◆ **PROBLEM DETAILS**
Would you mind restating all of the records word for word, skipping the pictures?
AVAILABLE RECORDS START
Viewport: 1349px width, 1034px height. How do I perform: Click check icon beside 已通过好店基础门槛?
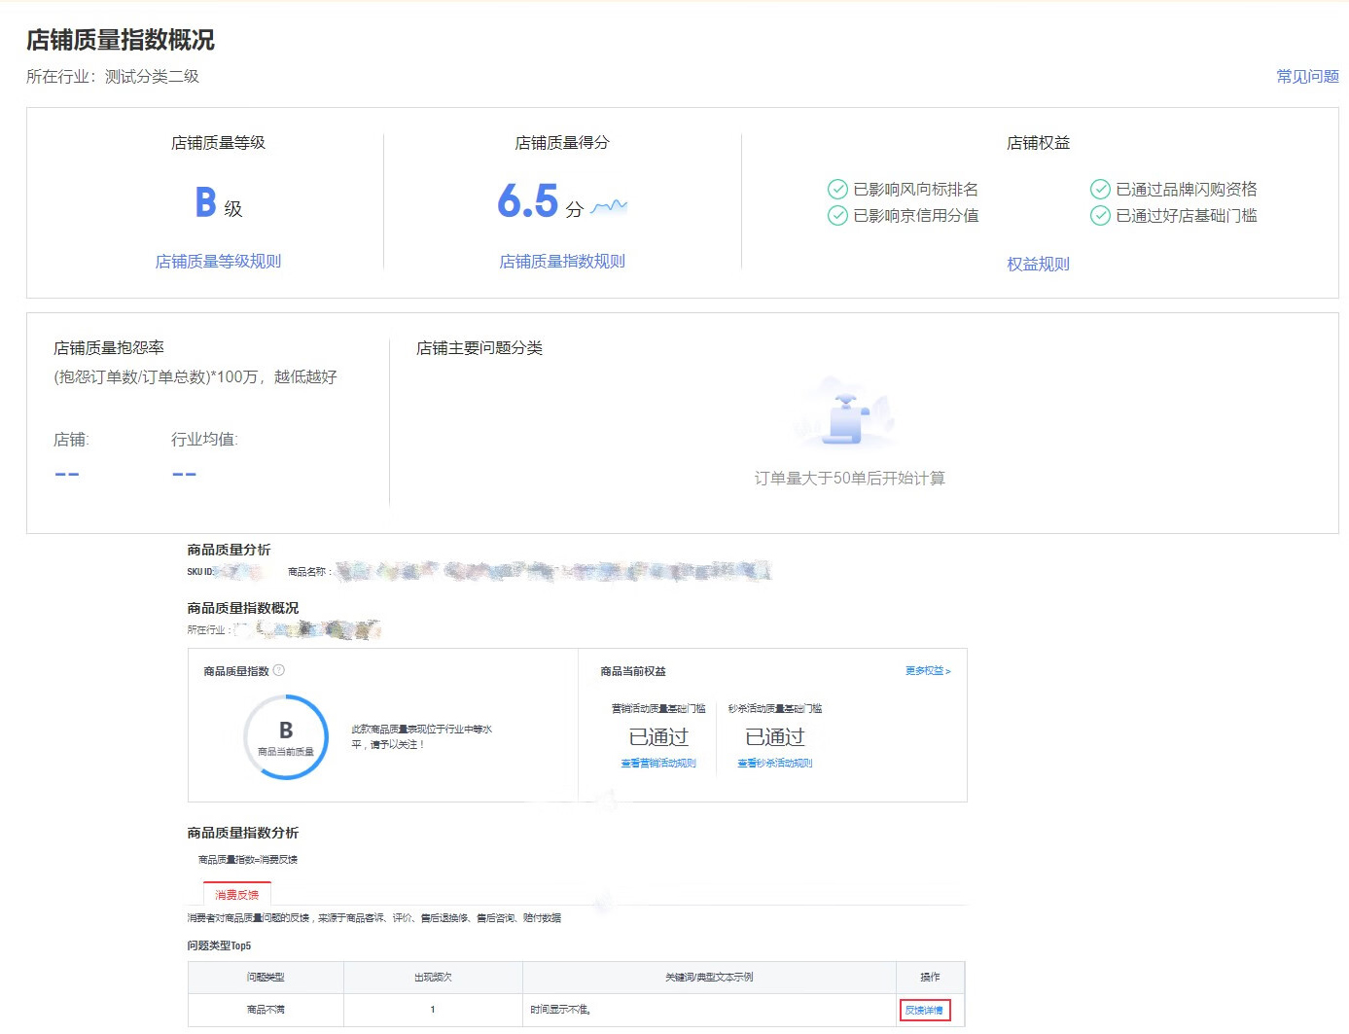point(1100,216)
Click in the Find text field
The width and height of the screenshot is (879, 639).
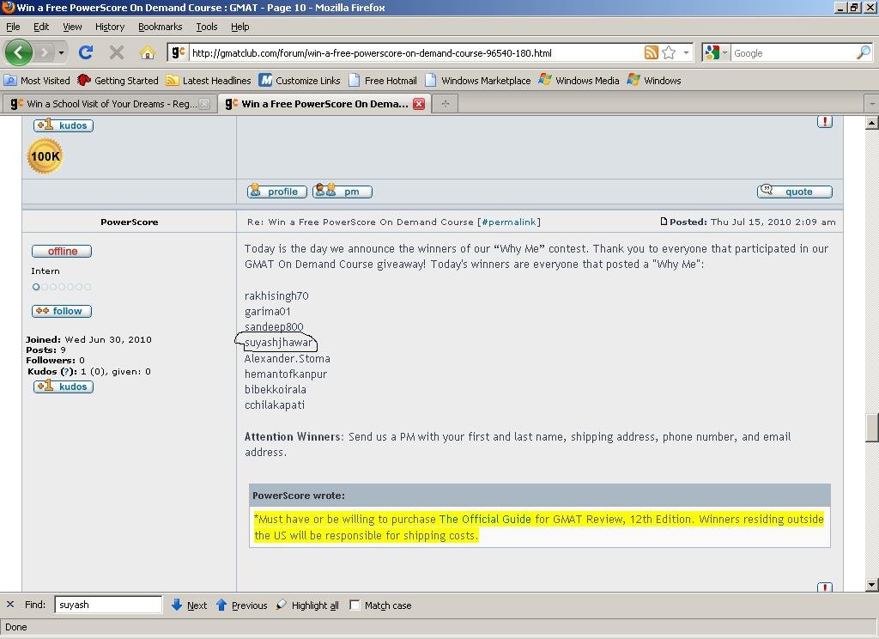108,605
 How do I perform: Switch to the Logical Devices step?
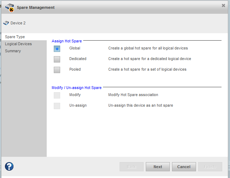click(x=18, y=44)
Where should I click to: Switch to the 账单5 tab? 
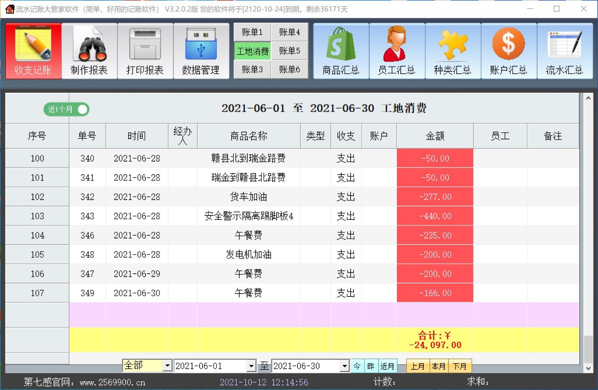pyautogui.click(x=289, y=51)
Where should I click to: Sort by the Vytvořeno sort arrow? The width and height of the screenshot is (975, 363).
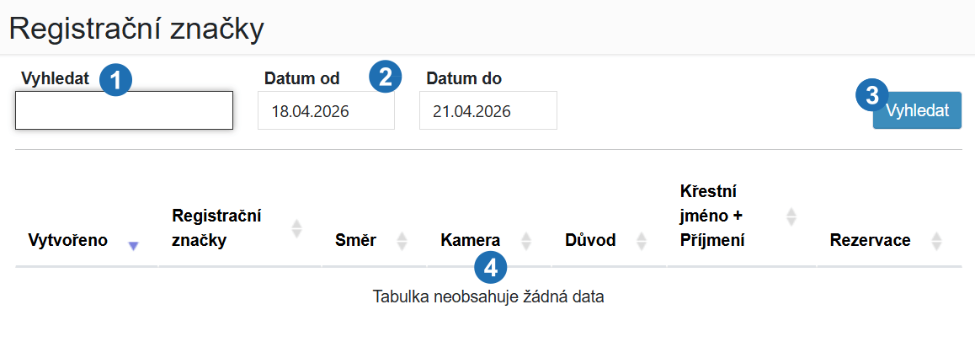coord(133,246)
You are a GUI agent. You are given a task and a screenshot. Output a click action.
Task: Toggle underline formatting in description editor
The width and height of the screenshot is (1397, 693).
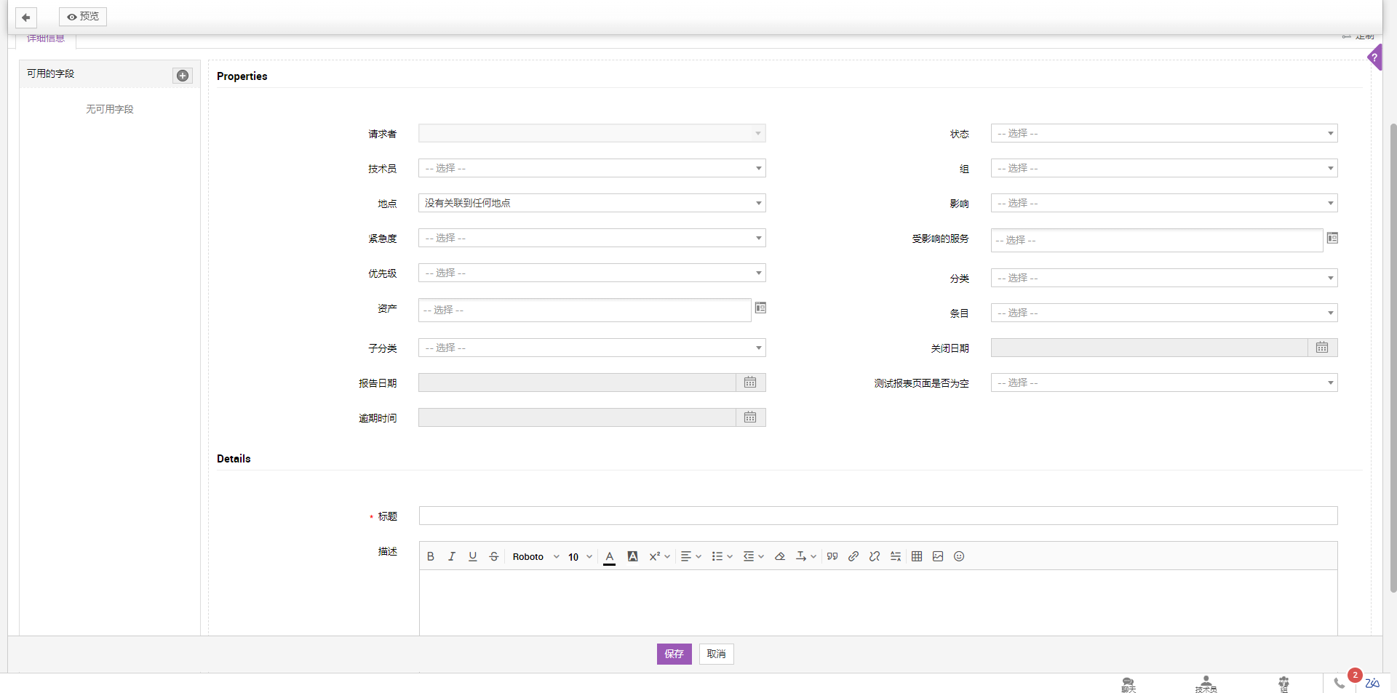[473, 556]
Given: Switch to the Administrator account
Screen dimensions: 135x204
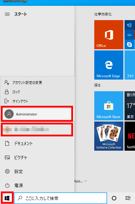Looking at the screenshot, I should coord(37,114).
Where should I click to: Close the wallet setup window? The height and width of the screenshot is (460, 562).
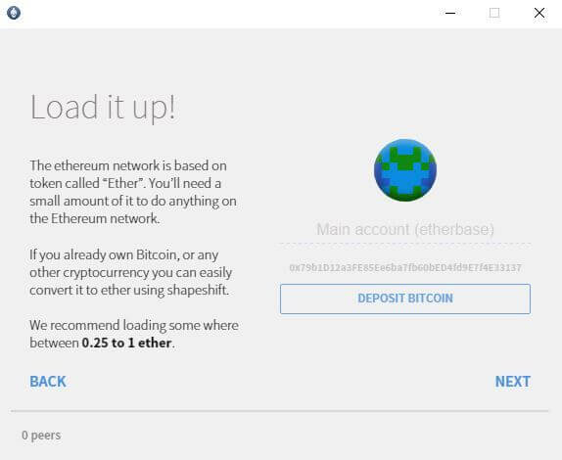coord(539,14)
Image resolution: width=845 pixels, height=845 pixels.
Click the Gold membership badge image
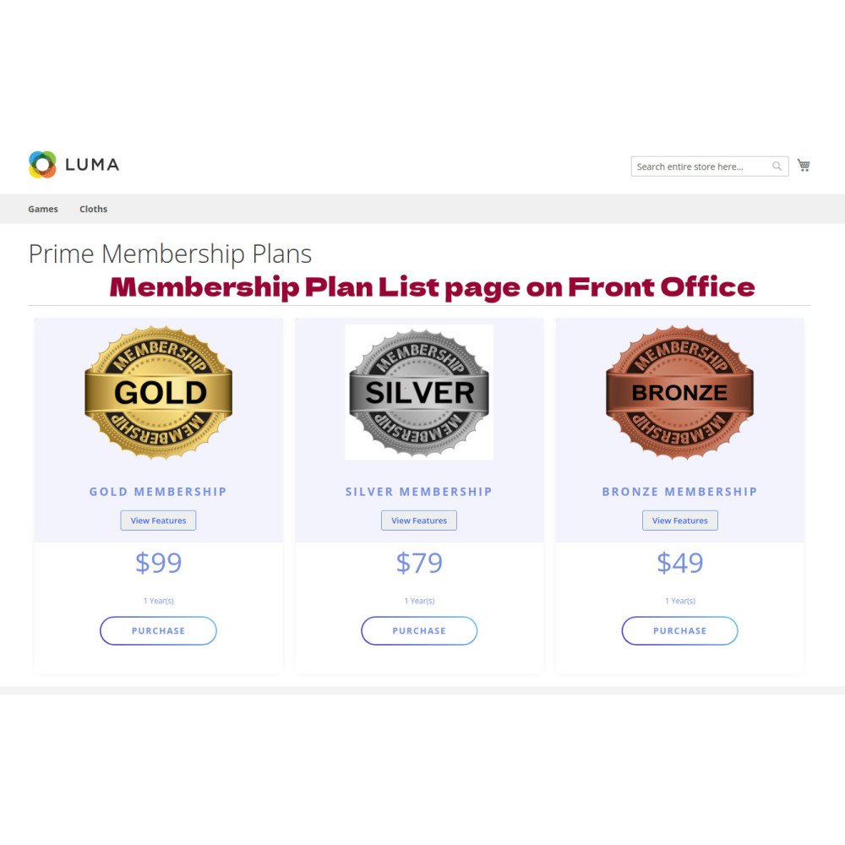pos(159,392)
AVAILABLE RECORDS END
◆ **RESULT FOR THIS EXERCISE**
Viewport: 1349px width, 1034px height. How do I perform: Click check icon beside 已通过好店基础门槛?
point(1100,216)
Click in the Find text field
The width and height of the screenshot is (879, 639).
108,605
 How do I perform: Switch to the Logical Devices step?
click(x=18, y=44)
Where should I click to: Switch to the 账单5 tab? 
pyautogui.click(x=289, y=51)
Where should I click to: Sort by the Vytvořeno sort arrow? The width and height of the screenshot is (975, 363).
coord(133,246)
You are a GUI agent. You are given a task and a screenshot. Output a click action.
Task: Toggle underline formatting in description editor
The width and height of the screenshot is (1397, 693).
[473, 556]
Given: Switch to the Administrator account
Screen dimensions: 135x204
Looking at the screenshot, I should coord(37,114).
Where should I click to: Close the wallet setup window? The height and width of the screenshot is (460, 562).
coord(539,14)
Image resolution: width=845 pixels, height=845 pixels.
Click the Gold membership badge image
pos(159,392)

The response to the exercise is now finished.